● WHAT IS EXPECTED
Set down exactly the lines below between the line holding "Click the StockCharts.com copyright link" and the line holding "The height and width of the screenshot is (649, 1024).", inclusive; no other line belongs in the answer.

● THE INPUT
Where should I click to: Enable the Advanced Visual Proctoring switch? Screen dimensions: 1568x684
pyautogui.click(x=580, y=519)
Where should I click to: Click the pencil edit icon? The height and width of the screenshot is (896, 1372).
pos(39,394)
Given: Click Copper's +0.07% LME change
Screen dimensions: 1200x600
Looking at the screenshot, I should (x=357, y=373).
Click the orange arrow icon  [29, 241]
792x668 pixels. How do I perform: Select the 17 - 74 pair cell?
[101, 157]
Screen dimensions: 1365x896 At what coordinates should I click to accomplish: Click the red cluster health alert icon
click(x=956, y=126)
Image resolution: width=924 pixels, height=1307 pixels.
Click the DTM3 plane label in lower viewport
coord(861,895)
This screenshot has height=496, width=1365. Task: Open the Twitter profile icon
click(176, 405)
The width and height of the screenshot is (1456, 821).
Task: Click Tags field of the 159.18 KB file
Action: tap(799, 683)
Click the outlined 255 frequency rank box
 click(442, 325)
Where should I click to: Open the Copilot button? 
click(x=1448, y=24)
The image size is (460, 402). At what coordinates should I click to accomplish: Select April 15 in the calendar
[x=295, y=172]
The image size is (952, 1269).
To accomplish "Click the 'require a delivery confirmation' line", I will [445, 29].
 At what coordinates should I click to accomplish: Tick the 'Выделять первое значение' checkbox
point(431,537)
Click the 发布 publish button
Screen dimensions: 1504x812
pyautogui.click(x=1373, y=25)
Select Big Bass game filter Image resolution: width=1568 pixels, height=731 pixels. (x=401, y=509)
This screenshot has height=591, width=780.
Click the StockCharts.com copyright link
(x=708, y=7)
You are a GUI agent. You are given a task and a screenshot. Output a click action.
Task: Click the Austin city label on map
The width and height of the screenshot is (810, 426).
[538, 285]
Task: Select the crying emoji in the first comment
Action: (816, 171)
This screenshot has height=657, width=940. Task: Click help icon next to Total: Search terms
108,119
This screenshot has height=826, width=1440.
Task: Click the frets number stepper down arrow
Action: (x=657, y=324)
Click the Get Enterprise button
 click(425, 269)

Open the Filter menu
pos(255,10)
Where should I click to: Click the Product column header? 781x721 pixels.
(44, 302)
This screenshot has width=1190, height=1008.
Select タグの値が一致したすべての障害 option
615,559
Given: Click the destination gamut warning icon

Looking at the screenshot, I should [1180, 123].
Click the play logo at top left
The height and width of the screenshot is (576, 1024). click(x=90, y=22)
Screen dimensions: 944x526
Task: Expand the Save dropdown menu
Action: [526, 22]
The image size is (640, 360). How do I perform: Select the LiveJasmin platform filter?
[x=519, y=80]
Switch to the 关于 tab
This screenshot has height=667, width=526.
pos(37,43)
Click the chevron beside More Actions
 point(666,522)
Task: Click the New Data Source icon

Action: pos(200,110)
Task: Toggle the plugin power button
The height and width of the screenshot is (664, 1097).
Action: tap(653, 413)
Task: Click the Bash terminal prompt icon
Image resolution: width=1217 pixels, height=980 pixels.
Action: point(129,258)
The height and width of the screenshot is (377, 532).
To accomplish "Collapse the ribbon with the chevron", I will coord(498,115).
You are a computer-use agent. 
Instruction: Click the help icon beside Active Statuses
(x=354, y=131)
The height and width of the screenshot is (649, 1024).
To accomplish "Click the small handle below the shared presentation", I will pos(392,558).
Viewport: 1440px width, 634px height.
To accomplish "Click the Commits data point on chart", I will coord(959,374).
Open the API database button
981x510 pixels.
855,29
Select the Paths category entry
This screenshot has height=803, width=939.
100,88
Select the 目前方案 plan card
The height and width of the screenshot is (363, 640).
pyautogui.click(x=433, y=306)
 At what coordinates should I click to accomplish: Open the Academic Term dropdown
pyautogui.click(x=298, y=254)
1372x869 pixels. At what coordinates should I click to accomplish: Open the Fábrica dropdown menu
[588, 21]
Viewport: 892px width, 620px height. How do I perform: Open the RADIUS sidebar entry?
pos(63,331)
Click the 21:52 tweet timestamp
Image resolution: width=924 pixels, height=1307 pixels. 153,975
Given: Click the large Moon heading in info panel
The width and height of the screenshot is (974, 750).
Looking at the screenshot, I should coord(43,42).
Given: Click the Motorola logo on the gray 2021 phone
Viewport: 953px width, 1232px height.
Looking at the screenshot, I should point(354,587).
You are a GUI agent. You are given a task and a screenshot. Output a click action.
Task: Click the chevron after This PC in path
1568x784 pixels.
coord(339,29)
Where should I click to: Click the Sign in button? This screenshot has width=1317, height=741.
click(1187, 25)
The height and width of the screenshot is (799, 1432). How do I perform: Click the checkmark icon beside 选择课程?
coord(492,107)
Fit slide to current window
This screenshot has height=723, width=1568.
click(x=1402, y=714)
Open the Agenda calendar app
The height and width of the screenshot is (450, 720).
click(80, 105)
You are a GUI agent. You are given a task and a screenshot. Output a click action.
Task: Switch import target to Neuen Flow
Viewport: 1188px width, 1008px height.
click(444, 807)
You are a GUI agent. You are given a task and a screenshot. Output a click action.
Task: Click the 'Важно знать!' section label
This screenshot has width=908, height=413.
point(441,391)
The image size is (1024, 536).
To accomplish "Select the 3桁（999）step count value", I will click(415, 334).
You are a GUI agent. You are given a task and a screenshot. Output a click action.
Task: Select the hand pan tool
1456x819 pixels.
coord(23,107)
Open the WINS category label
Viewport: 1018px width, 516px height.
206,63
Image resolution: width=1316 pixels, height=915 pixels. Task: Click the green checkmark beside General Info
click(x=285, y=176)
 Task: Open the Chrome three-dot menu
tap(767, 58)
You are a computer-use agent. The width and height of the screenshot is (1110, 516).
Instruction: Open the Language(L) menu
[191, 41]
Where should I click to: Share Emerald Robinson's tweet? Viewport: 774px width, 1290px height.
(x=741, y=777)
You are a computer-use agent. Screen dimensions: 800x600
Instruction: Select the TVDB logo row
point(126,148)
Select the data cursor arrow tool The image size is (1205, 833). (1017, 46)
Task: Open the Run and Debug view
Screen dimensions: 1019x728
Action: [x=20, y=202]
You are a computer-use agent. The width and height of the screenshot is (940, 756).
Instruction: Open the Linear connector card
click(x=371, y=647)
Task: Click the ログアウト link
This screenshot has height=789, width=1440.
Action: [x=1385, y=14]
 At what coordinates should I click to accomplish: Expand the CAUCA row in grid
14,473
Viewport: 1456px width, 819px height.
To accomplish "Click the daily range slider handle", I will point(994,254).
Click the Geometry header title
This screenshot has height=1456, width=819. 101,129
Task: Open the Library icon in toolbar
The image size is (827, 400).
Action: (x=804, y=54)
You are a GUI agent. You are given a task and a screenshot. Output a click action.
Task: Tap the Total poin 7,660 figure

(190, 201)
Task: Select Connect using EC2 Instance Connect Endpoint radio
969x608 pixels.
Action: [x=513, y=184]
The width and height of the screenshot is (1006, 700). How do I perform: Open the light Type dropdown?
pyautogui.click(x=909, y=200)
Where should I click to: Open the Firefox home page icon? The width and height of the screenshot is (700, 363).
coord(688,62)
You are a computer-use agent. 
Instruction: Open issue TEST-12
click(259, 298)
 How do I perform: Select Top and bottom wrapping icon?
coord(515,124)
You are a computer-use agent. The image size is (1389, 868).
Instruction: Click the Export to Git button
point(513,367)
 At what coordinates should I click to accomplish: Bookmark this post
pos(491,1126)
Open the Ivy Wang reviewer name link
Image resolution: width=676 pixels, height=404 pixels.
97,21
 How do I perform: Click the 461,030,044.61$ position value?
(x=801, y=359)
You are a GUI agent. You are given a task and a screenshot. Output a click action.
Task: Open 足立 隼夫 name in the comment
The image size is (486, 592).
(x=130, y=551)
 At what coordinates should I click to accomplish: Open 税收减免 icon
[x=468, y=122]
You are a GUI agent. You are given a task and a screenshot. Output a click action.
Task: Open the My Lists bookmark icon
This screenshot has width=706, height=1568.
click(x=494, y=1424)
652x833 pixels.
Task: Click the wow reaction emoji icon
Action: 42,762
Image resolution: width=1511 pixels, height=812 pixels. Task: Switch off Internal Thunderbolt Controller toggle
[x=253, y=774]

● WRITTEN ANSWER
Click the StockCharts.com copyright link
(x=708, y=7)
You are a GUI agent. You are given a task and a screenshot. Output a click action.
Task: Click the Austin city label on map
The width and height of the screenshot is (810, 426).
[538, 285]
Task: Select the crying emoji in the first comment
Action: (816, 171)
This screenshot has height=657, width=940. Task: Click help icon next to Total: Search terms
108,119
This screenshot has height=826, width=1440.
Task: Click the frets number stepper down arrow
Action: (x=657, y=324)
Click the Get Enterprise button
 click(425, 269)

Open the Filter menu
pos(255,10)
Where should I click to: Click the Product column header? 781x721 pixels.
(44, 302)
This screenshot has width=1190, height=1008.
Select タグの値が一致したすべての障害 option
615,559
Given: Click the destination gamut warning icon

Looking at the screenshot, I should [1180, 123].
Click the play logo at top left
The height and width of the screenshot is (576, 1024). click(x=90, y=22)
Screen dimensions: 944x526
Task: Expand the Save dropdown menu
Action: [526, 22]
The image size is (640, 360). How do I perform: Select the LiveJasmin platform filter?
[x=519, y=80]
Switch to the 关于 tab
This screenshot has height=667, width=526.
pos(37,43)
Click the chevron beside More Actions
 point(666,522)
Task: Click the New Data Source icon

Action: pos(200,110)
Task: Toggle the plugin power button
The height and width of the screenshot is (664, 1097).
Action: tap(653, 413)
Task: Click the Bash terminal prompt icon
Image resolution: width=1217 pixels, height=980 pixels.
Action: point(129,258)
The height and width of the screenshot is (377, 532).
To accomplish "Collapse the ribbon with the chevron", I will coord(498,115).
You are a computer-use agent. 
Instruction: Click the help icon beside Active Statuses
(x=354, y=131)
The height and width of the screenshot is (649, 1024).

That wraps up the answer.